**Problem requirements**
Pick up the abstract on the low-cost wireless near-infrared spectroscopy device for peripheral artery disease where it stops, and carry it on in the same technical register.

:: Exercise passage

A low-cost, wireless near-infrared spectroscopy device detects the presence of lower extremity atherosclerosis as measured by computed tomographic angiography and characterizes walking impairment in peripheral artery disease

Abstract

Background: Patients with peripheral artery disease (PAD) who experience intermittent claudication report a range of symptoms. Patients with symptoms other than classically described intermittent claudication may be at the highest risk for functional decline and mobility loss. Therefore, technologies allowing for characterization of PAD severity are desirable. Near-infrared spectroscopy (NIRS) allows for measurements of muscle heme oxygen saturation (StO₂) during exercise. We hypothesized lower extremities affected by PAD would exhibit distinct NIRS profiles as measured by a low-cost, wireless NIRS device and that NIRS during exercise predicts walking limitation.

Methods: We recruited 40 patients with PAD and 10 control participants. All patients with PAD completed a computed tomographic angiography, 6-minute walk test, and a standardized treadmill test. Controls completed a 540-second treadmill test for comparison. StO₂ measurements were continuously taken from the gastrocnemius during exercise. Variables were analyzed by Fischer's exact, χ², Wilcoxon rank-sum, and Kruskal-Wallis tests as appropriate. Correlations were assessed by partial Spearman correlation coefficients adjusted for occlusive disease pattern.

Results: Patients with PAD experienced claudication onset at a median of 108 seconds with a median peak walking time of 288 seconds. The baseline StO₂ was similar between PAD and control. The StO₂ of PAD and control participants dropped below baseline at a median of 1 and 104 seconds of exercise, respectively (P < .0001). Patients with PAD reached minimum StO₂ earlier than control participants (119 seconds vs 522 seconds, respectively; P < .001) and experienced a greater change in StO₂ at 1 minute of exercise (-73.2% vs 8.3%; P < .0001) and a greater decrease at minimum exercise StO₂ (-83.4% vs -16.1%; P < .0001). For patients with PAD, peak walking time, and 6-minute walking distance correlated with percent change in StO₂ at 1 minute of exercise (r = -0.76 and -0.67, respectively; P < .001) and time to minimum StO₂ (r = 0.79 and 0.70, respectively; P < .0001).

Conclusions: In this initial evaluation of a novel, low-cost NIRS device, lower extremities affected by PAD exhibited characteristic changes in calf muscle StO₂, which differentiated them from healthy controls and were strongly correlated with walking impairment. These findings confirm and expand on previous work demonstrating the potential clinical value of NIRS devices and the need for further research investigating the ability of low-cost NIRS technology to evaluate, diagnose, and monitor treatment response in PAD.

Keywords: Gardner-skinner protocol; Near-infrared spectroscopy; Peripheral artery disease; Six-minute walk.

::::
:: Excerpted data

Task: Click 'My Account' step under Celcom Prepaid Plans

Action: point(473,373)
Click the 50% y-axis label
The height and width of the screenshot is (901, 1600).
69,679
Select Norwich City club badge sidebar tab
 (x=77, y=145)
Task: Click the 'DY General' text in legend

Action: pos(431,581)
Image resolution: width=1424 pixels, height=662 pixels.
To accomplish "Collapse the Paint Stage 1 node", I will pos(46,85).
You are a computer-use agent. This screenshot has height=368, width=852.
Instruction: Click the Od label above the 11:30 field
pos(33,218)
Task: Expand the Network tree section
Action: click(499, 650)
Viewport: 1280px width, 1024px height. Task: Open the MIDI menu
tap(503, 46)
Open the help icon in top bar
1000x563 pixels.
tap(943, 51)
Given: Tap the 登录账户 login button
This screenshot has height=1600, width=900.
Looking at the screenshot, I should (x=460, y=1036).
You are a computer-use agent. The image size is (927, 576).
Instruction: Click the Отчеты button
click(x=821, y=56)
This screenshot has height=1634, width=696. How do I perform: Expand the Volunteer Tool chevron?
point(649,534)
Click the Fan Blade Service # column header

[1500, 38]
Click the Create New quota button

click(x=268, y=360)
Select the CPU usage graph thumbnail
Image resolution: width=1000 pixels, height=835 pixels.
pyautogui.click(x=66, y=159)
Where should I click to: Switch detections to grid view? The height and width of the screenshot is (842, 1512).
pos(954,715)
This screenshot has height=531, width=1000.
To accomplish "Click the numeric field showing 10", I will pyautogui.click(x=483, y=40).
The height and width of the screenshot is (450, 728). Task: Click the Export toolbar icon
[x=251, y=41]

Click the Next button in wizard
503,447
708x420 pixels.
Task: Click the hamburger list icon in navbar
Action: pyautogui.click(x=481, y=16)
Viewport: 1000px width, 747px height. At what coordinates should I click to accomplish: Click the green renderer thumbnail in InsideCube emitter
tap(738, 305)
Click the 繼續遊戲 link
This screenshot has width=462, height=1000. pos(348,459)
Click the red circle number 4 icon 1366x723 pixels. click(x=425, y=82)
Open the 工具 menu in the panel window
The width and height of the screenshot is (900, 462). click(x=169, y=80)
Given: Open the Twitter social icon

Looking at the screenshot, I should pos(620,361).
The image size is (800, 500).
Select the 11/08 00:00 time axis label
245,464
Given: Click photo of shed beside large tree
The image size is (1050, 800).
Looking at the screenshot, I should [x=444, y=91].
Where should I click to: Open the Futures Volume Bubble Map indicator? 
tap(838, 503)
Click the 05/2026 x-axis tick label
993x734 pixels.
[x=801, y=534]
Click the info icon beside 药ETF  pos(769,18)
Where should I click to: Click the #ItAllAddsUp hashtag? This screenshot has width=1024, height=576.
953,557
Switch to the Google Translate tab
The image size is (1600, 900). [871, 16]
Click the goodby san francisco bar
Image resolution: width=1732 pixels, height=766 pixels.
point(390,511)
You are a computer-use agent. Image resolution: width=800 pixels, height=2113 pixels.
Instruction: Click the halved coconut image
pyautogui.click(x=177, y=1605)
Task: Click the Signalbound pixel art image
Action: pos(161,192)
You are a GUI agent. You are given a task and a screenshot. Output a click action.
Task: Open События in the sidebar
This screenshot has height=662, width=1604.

::::

**Expected output**
Fig 1.

MOXY near-infrared spectrophotometer. The device measures 2.40 × 1.72 × 0.82 inches and houses four laser emitting diodes (wavelengths 680, 720, 760, and 800 nm), two incrementally spaced light detectors, and a lithium polymer batter with a 6-hour battery life. The device is attached to the lower extremity with a dual-sided adhesive tape before securing with Coban. A, Close up image of the MOXY NIRS probe. B, Application of MOXY to the lateral head of the gastrocnemius.

Fig 2.

Representative comparison of calf muscle oxygen saturation (StO₂) in control and peripheral artery disease (PAD) patients during exercise and recovery with designation of exercise variables. With standing from the seated baseline position both PAD and control participants experienced an initial increase in StO₂. With the initiation of exercise patients with PAD rapidly dropped below baseline to a minimum StO₂. Control participants experienced a gradual decrease in StO₂ throughout the duration of the exercise interval. All StO₂ are expressed as percent of baseline StO₂ for normalization. PAD is designated by the solid line and control by the dotted line. The green dotted line, Initiation of exercise; the red dotted line, exercise stop. 60s. StO₂ at 1 minute of exercise; BBT. time to first StO₂ below baseline; COT. claudication onset time; HT, time to maximum StO₂ during recovery interval; PWT, peak walking time; T₅₀, time to 50% recovery of baseline StO₂; T₁₀₀, time to 100% recovery of baseline StO₂; TTM, time to minimum StO₂.

Fig 3.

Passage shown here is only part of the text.